2020年10月27日火曜日

内田樹 編「日本の反知性主義」

 

 


 内田樹氏が9人の論客をまとめて作ったと思われる本である。

 反知性主義という事をそんなに多くの人が知っているとは思われない。かくいう私も言葉しか知らなかった。しかも、この本を読むまでは、知性が足りない人が陥る態度と間違った理解をしていた。


 反知性主義の定義は、人それぞれ違うだろうが、内田樹が書いたものを読むと理解しやすいだろう。内田は、時に具体例を引きながら下記のように定義している。


*反知性主義という事の理解のために、先駆者であるホーフスタッターの「アメリカの反知性主義」を引用している。

 ”反知性主義は、思想に対しての無条件の敵意をいだく人びとによって創作されたものではない。まったく逆である。(中略)指折りの反知性主義者は通常、思想に深くかかわっている人びとであり、それもしばしば、陳腐な思想や認知されない思想にとり憑かれている。


*反知性主義者たちはしばしば恐ろしいほどに物知りである。(中略)「あなたが同意しようとしまいと、私の語ることの真理性はいささかも揺るがない」というのが反知性主義者の基本的なマナーである。

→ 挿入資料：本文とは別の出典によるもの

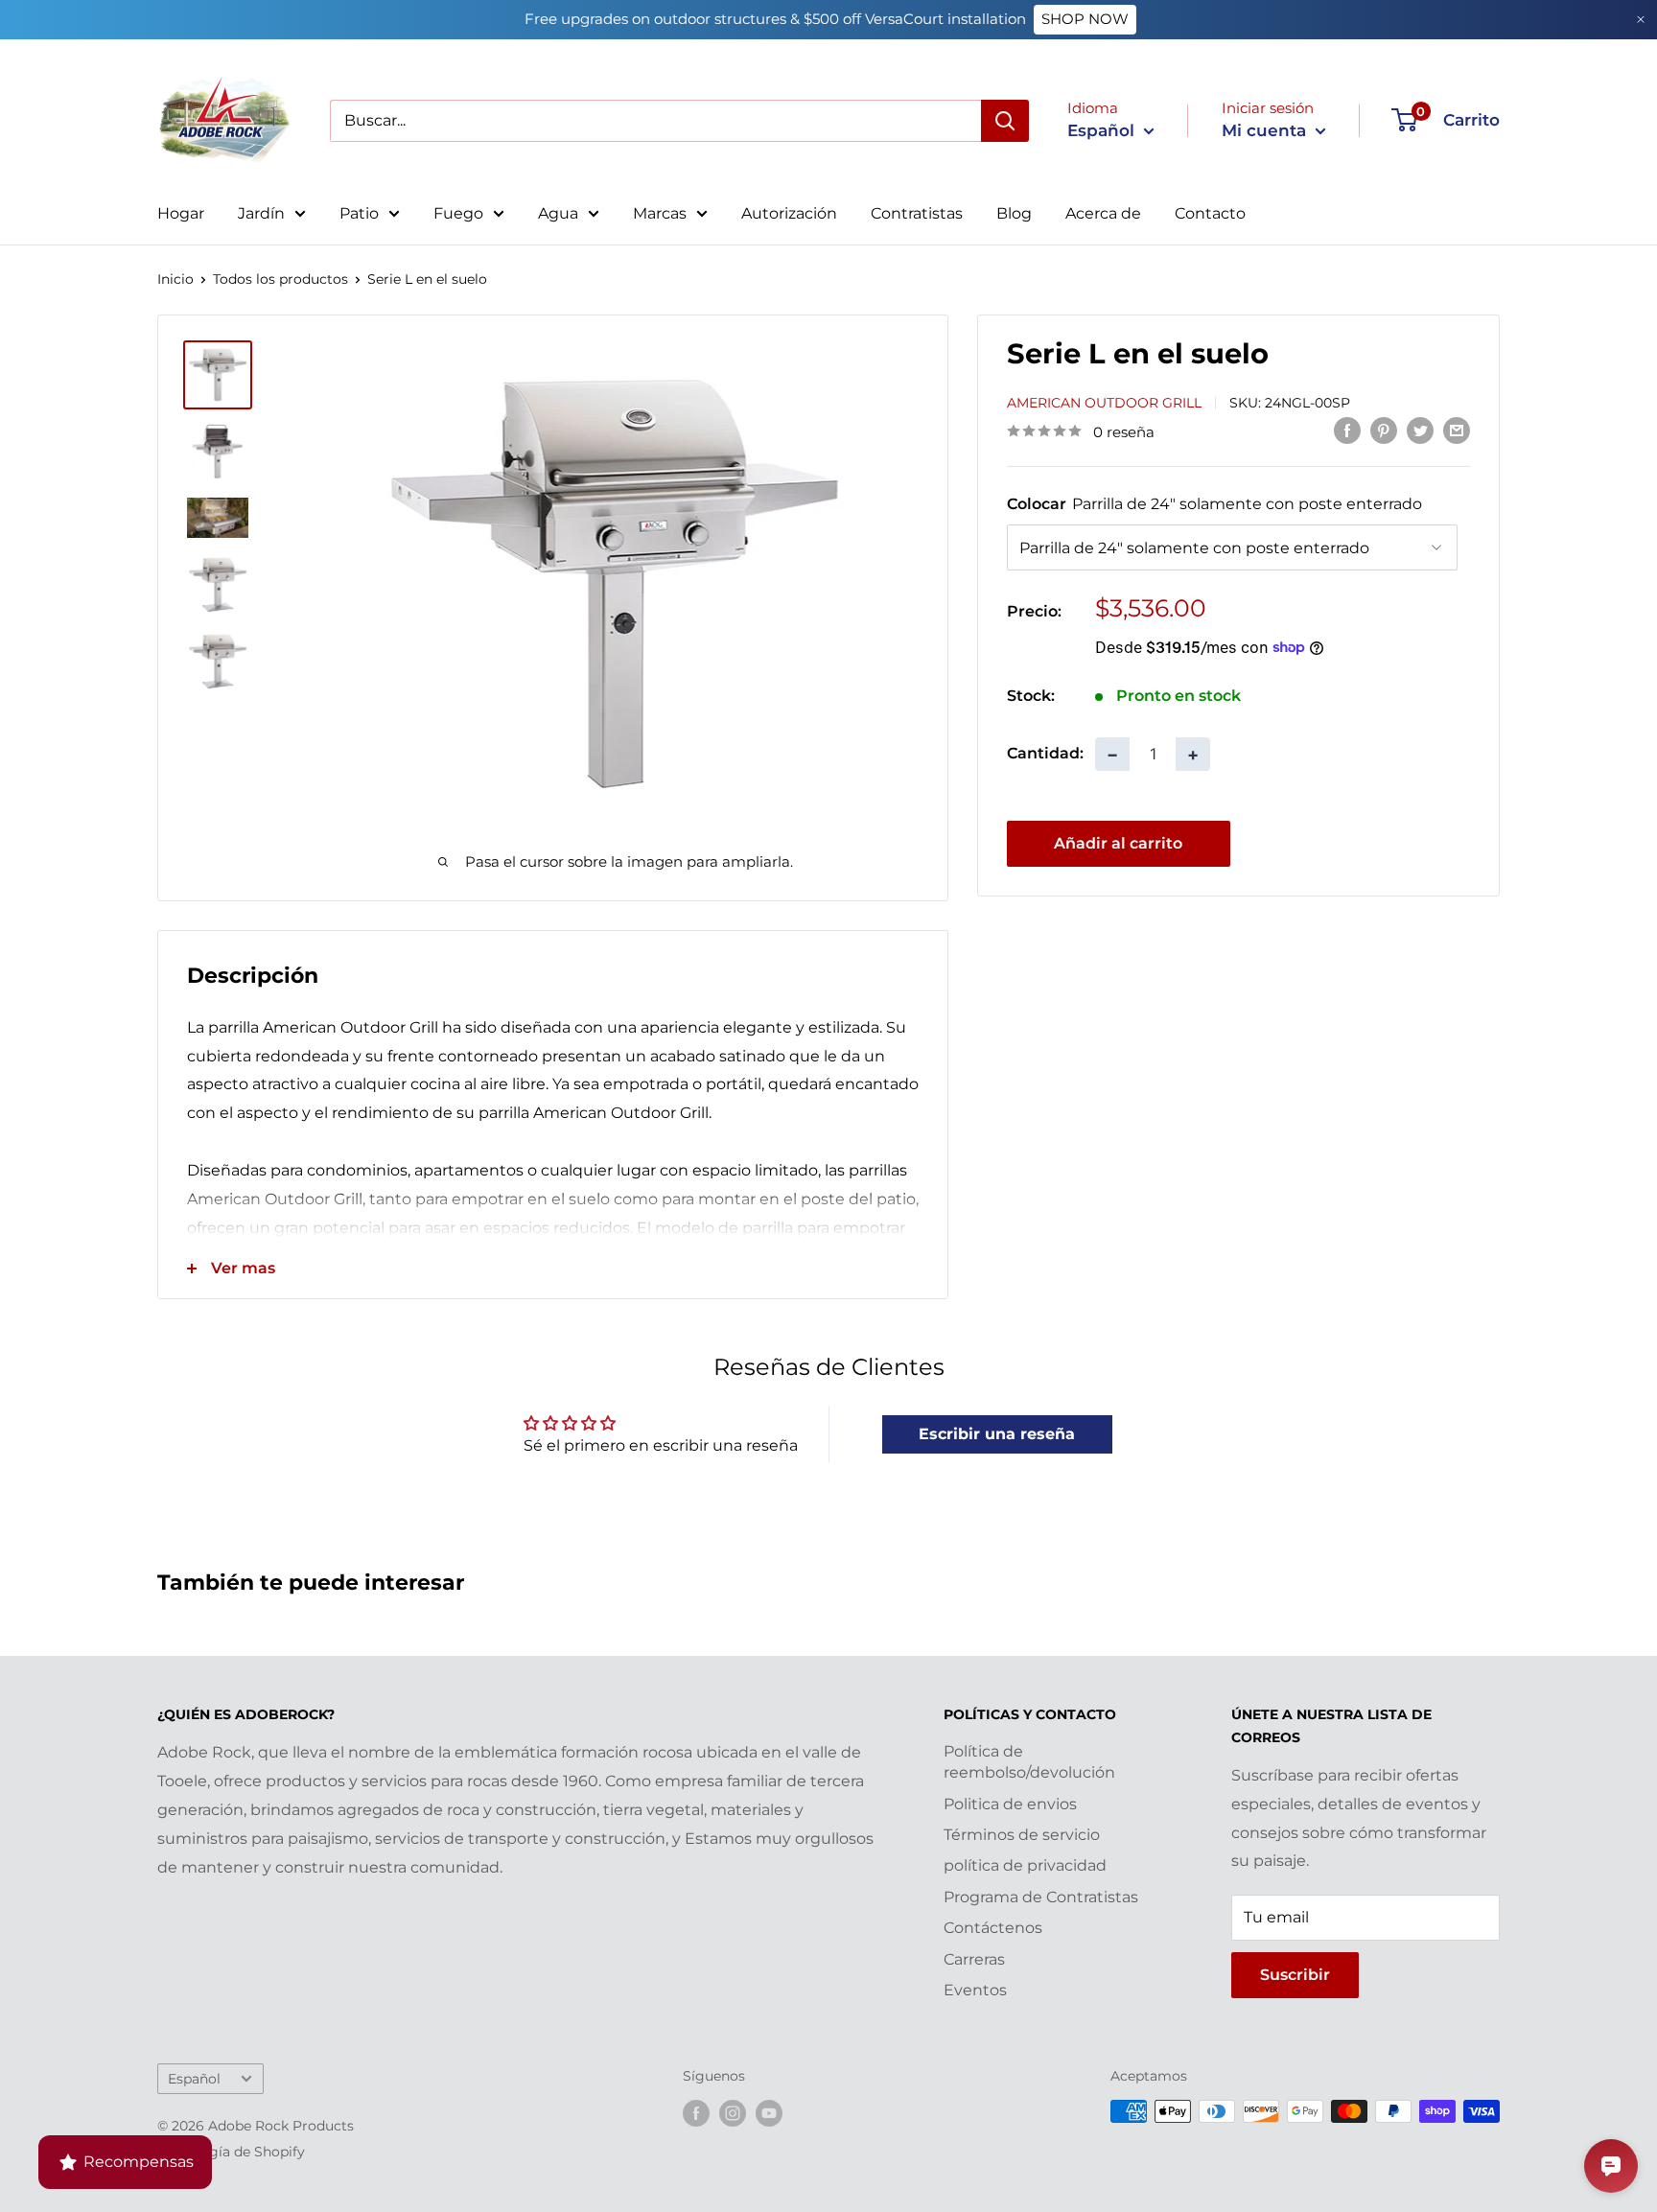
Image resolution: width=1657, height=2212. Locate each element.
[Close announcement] (1640, 19)
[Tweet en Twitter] (1420, 429)
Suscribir (1295, 1975)
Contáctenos (993, 1928)
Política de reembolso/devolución (1029, 1761)
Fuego (458, 213)
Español (194, 2078)
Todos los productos (280, 279)
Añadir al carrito (1118, 842)
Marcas (660, 213)
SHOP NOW (1085, 19)
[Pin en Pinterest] (1383, 429)
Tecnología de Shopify (231, 2151)
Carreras (974, 1959)
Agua (558, 213)
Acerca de (1103, 213)
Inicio (175, 279)
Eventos (975, 1990)
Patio (359, 213)
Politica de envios (1010, 1804)
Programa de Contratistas (1041, 1897)
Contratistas (917, 213)
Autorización (789, 213)
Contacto (1210, 213)
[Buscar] (1005, 121)
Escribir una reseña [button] (997, 1434)
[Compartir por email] (1456, 429)
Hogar (180, 213)
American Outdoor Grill (1104, 401)
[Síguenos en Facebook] (696, 2113)
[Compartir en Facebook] (1347, 429)
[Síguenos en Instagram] (732, 2113)
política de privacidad (1025, 1865)
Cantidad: (1045, 753)
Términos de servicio (1022, 1835)
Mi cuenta (1266, 130)
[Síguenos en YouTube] (769, 2113)
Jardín (261, 213)
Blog (1014, 213)
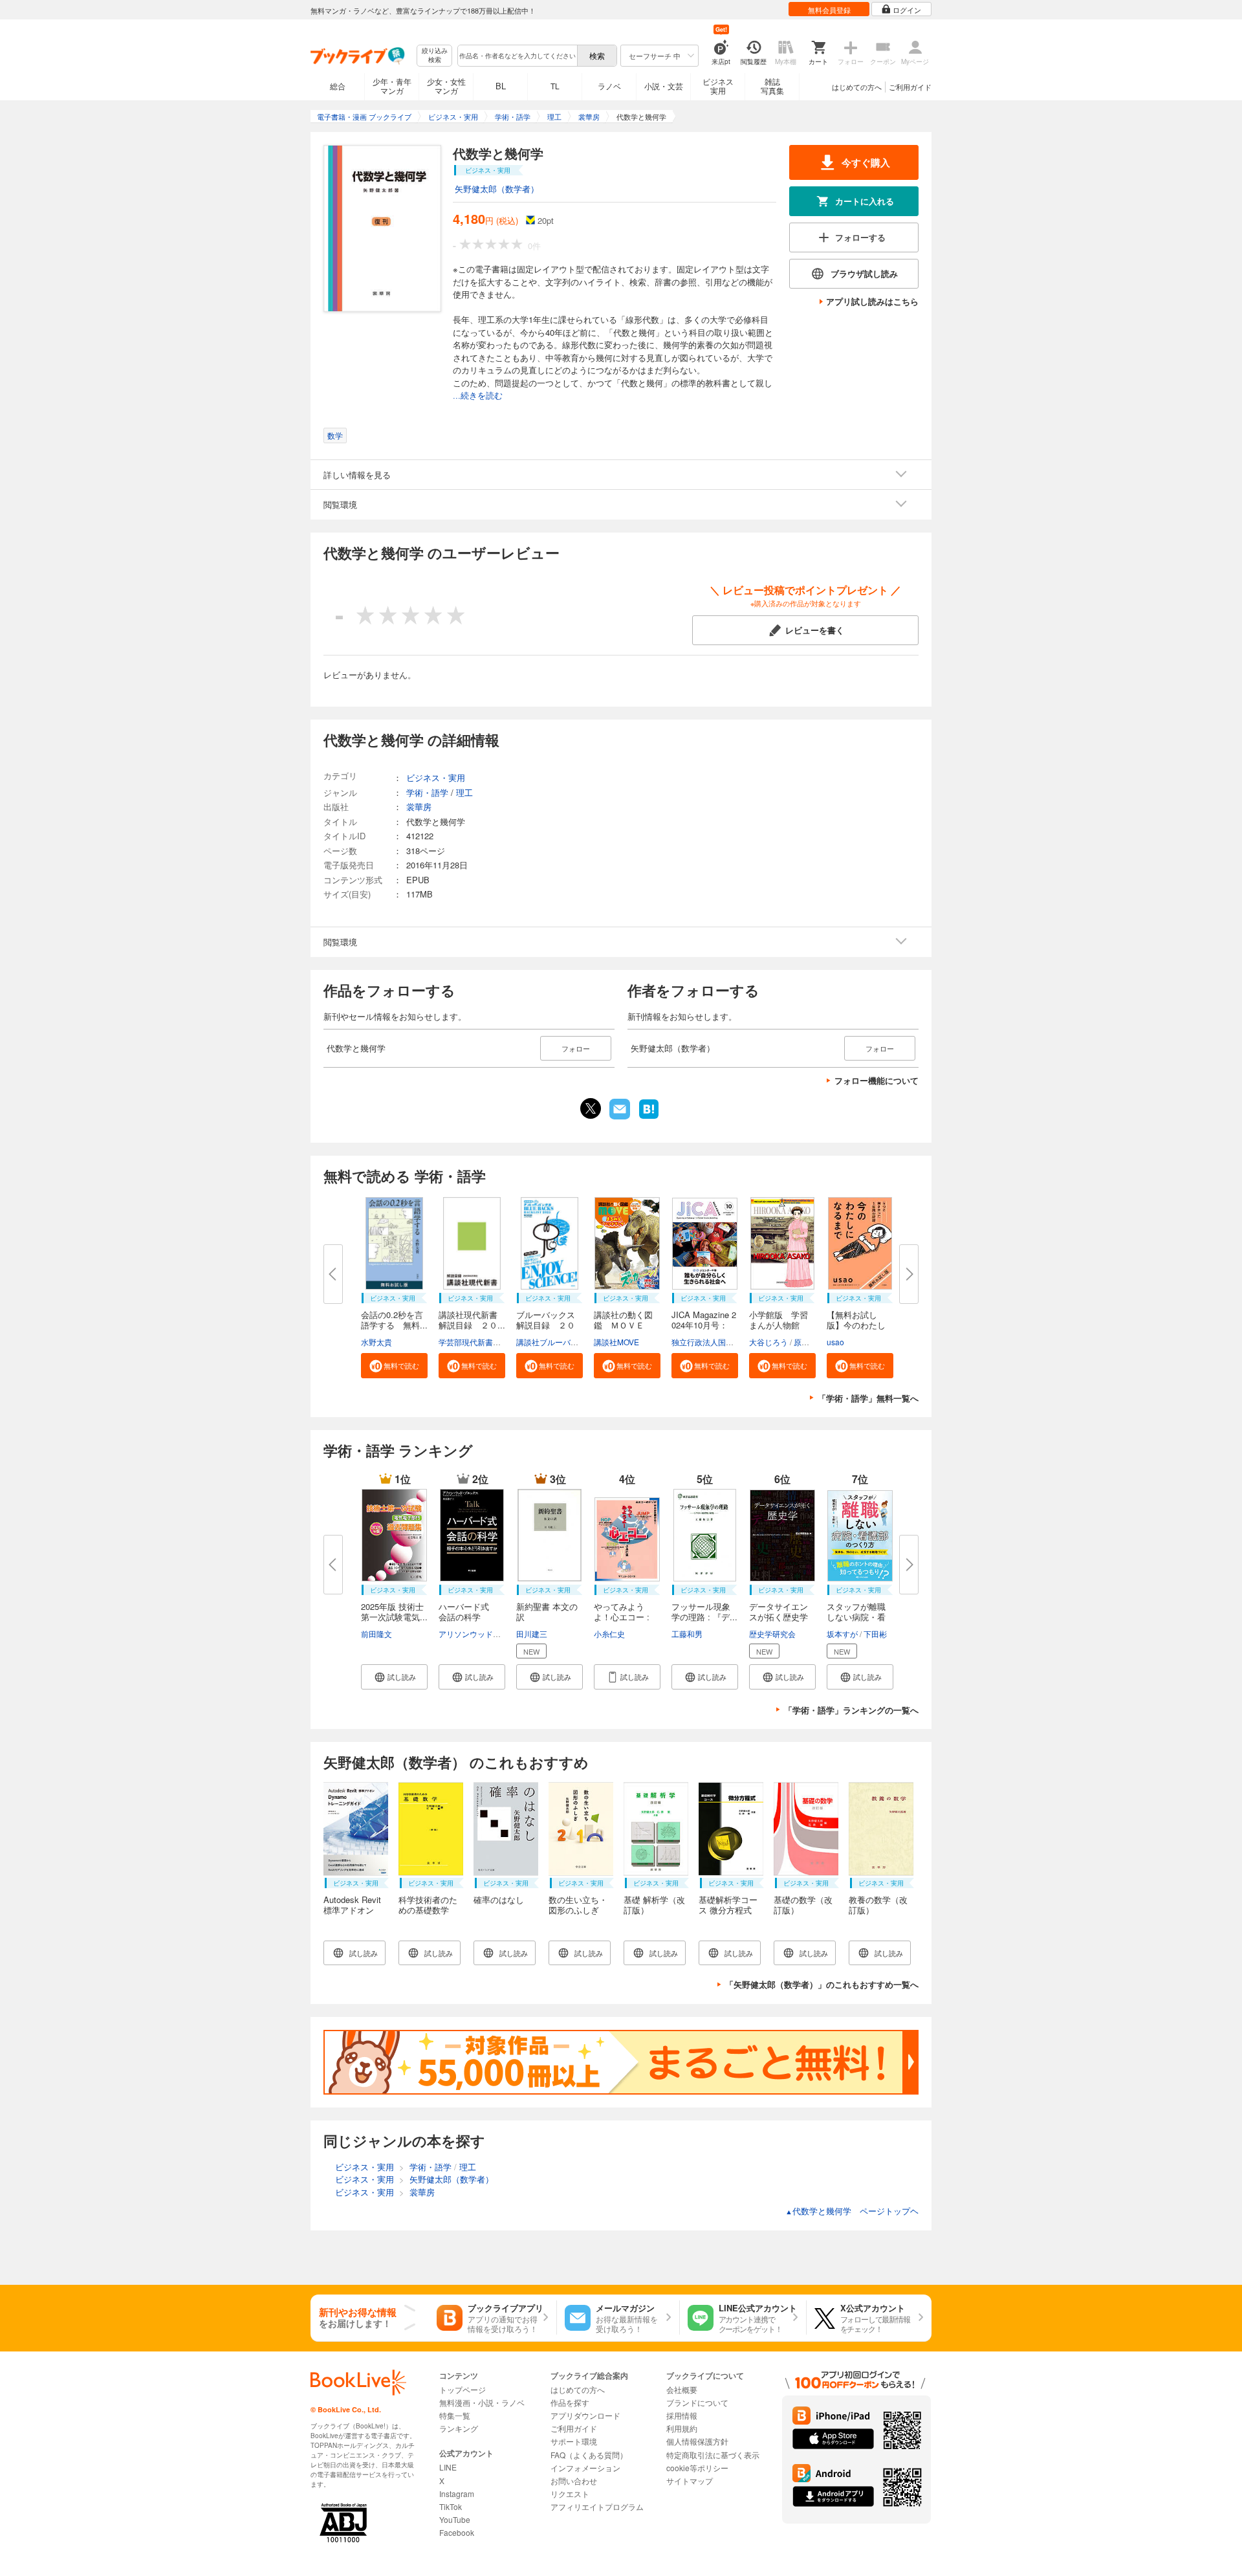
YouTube (454, 2519)
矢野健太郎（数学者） (497, 188)
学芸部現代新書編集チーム (485, 1341)
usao (835, 1341)
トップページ (462, 2389)
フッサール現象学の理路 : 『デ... (704, 1611)
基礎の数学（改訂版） (803, 1904)
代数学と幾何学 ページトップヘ (852, 2211)
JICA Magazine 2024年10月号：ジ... (703, 1324)
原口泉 (805, 1341)
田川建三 (531, 1633)
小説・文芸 (663, 85)
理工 (464, 792)
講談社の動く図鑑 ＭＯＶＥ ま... (623, 1324)
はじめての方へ (857, 87)
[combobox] (517, 55)
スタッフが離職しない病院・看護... (856, 1616)
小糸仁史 (609, 1633)
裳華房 (418, 806)
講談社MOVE (616, 1341)
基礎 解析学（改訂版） (654, 1904)
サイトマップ (689, 2480)
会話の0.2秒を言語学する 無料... (394, 1319)
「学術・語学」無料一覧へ (868, 1398)
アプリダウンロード (585, 2415)
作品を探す (569, 2402)
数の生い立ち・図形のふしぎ (578, 1904)
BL (501, 86)
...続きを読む (478, 396)
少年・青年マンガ (392, 86)
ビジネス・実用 (435, 777)
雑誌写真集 (772, 86)
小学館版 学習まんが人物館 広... (778, 1324)
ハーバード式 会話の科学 (468, 1611)
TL (555, 85)
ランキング (458, 2428)
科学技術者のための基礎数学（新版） (427, 1909)
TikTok (450, 2506)
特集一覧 (454, 2415)
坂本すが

*知性というのは個人においてではなく、集団として発動するもの(この本では下線部分に傍点)だと私は思っている。知性は「集団的叡智」として働くのでなければ何の意味もない。単独で存立し得るようなものを私は知性と呼ばない。


*ホーフスタッターは反知性主義者の相貌を次のように描き出している。反知性主義の「スポークスマンは、概して無学でもなければ無教養でもない。むしろ、知識人のはしくれ、自称知識人、仲間から除名された知識人、認められない知識人などである。(中略)自分たちが注目する世界の問題について、真剣かつ高邁な目的意識をもっている」


*反知性主義を決定づけるのは、その「広がりのなさ」「風通しの悪さ」「無時間性」だということである。(中略)反知性主義者たちが例外なく過剰に論争的であるのは、「いま、ここ、目の前にいる相手」を知識や情報や推論の鮮やかさによって「威圧すること」に彼らが熱中しているからである。


 内田はまとめとして、以下のように書いている。

 私は先に反知性主義の際立った特徴はその「狭さ」、その無時間性にあると書いた。私がこの小論で述べようとしたことは、そこに尽くされる。長い時間の流れの中におのれを位置づけるために想像力を行使することへの忌避、同一的なものの反復によって時間の流れそのものを押しとどめようとする努力、それが反知性主義の本質である。


 内田の小論を読んだ後の私の理解では、「知性的な人」とは他人の考えを真摯に聴き、自分の知的な枠組みをそのつど作り替えている人である。また、その「知性」は、同時代に影響を及ぼすだけではなく、過去を振り返って検証され、また未来において生かされるものであるだろう、ということである。


 この本が出版されたのが2015年であるせいかも知れないが、反知性主義者の代表として、平川、小田嶋両氏は元大阪市長の橋下徹氏を挙げている。